1.1.3 Major NAT and PAT features

1.1.3 Major NAT and PAT features
NAT translations can be used for a variety of purposes and can be either dynamically or statically assigned. Static NAT is designed to allow one-to-one mapping of local and global addresses. This is particularly useful for hosts which must have a consistent address that is accessible from the Internet. These internal hosts may be enterprise servers or networking devices.
Dynamic NAT is designed to map a private IP address to a public address. Any IP address from a pool of public IP addresses is assigned to a network host. Overloading, or Port Address Translation (PAT), maps multiple private IP addresses to a single public IP address. Multiple addresses can be mapped to a single address because each private address is tracked by a port number.
PAT uses unique source port numbers on the inside global IP address to distinguish between translations. The port number is encoded in 16 bits. The total number of internal addresses that can be translated to one external address could theoretically be as high as 65,536 per IP address. Realistically, the number of ports that can be assigned a single IP address is around 4000. PAT will attempt to preserve the original source port. If this source port is already used, PAT will assign the first available port number starting from the beginning of the appropriate port group 0-511, 512-1023, or 1024-65535. When there are no more ports available and there is more than one external IP address configured, PAT moves to the next IP address to try to allocate the original source port again. This process continues until it runs out of available ports and external IP addresses.
NAT offers the following benefits:

• Eliminates reassigning each host a new IP address when changing to a new ISP. NAT eliminates the need to readdress all hosts that require external access, saving time and money.
• Conserves addresses through application port-level multiplexing. With PAT, internal hosts can share a single public IP address for all external communications. In this type of configuration, very few external addresses are required to support many internal hosts, thereby conserving IP addresses.

Protects network security. Because private networks do not advertise their addresses or internal topology, they remain reasonably secure when used in conjunction with NAT to gain controlled external access.

* Stored data:
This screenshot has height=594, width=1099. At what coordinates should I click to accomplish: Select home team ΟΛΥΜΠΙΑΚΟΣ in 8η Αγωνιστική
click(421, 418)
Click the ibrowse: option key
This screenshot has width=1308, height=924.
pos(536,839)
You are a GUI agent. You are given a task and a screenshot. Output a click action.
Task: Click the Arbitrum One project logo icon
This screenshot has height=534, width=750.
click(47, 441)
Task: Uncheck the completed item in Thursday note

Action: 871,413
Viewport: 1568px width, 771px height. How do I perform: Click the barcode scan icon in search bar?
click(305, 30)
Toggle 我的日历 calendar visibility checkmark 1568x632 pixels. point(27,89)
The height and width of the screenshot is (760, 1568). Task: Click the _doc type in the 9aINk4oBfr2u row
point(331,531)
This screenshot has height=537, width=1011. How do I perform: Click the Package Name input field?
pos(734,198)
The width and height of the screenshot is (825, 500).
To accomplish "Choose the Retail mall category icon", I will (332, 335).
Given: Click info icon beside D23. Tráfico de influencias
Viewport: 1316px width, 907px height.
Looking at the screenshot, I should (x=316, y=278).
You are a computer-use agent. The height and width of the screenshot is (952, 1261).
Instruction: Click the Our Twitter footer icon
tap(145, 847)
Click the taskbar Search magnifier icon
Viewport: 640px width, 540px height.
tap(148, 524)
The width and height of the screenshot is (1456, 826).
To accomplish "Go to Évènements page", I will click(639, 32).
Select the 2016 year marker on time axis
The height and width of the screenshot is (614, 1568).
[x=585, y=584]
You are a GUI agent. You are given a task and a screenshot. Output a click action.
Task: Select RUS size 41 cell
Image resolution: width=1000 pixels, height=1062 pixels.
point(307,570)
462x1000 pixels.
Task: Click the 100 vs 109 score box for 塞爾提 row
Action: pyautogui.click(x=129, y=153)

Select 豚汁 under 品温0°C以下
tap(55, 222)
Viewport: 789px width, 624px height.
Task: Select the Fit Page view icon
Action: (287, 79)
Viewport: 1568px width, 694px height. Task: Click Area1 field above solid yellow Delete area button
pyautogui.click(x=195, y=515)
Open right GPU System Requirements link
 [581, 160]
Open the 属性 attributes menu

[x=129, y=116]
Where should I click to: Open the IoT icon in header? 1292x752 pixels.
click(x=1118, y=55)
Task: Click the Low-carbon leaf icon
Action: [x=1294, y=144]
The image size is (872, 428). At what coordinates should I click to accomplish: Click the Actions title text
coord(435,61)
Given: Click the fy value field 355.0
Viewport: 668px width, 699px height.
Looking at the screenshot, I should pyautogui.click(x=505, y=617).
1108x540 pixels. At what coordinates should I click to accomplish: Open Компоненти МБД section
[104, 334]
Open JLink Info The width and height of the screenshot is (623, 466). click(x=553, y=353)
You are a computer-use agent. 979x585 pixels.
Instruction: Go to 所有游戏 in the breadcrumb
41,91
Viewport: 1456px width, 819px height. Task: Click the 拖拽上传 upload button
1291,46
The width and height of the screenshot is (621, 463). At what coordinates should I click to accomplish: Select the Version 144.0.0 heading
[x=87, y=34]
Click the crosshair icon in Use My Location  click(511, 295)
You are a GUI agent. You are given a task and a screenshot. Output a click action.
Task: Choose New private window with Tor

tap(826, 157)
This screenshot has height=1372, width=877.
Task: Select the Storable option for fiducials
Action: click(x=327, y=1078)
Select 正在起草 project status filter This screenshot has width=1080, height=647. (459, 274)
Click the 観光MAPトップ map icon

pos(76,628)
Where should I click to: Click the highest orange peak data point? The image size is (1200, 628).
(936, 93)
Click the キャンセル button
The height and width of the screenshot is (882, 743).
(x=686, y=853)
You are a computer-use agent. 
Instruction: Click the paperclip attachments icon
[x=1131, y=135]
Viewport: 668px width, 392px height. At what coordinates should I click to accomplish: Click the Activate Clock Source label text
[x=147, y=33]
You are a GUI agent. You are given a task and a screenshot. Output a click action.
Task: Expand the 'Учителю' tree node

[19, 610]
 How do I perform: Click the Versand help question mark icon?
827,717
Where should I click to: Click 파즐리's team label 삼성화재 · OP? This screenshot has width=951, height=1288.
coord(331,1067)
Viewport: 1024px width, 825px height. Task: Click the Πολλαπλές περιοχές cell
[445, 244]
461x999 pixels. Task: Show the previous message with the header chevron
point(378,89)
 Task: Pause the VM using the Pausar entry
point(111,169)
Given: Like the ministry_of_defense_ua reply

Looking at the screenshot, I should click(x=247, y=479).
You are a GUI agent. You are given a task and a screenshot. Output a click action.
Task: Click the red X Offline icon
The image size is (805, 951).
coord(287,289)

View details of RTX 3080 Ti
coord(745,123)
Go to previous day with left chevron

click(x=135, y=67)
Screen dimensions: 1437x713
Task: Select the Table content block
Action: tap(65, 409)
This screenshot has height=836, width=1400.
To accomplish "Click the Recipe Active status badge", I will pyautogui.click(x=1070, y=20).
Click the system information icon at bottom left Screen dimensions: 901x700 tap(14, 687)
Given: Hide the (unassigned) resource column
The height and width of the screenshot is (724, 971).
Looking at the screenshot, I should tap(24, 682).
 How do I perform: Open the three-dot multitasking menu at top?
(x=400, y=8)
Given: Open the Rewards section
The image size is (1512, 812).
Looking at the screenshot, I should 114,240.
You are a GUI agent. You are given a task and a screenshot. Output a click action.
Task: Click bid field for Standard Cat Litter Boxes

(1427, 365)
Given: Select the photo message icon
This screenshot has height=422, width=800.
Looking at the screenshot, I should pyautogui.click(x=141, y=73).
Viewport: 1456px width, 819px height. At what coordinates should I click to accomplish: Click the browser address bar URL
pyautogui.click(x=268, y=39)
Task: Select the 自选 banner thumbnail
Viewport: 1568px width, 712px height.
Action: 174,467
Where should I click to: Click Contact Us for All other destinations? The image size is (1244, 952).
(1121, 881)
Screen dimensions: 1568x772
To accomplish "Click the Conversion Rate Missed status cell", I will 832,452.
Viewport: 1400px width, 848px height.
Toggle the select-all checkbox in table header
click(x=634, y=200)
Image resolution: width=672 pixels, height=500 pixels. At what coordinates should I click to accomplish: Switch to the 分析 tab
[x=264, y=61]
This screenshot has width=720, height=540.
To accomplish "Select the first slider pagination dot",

* Aim of the task: In the text on NAT and PAT features, about how many ports can realistically be assigned to a single IP address?

* Answer for this exercise: Around 4000.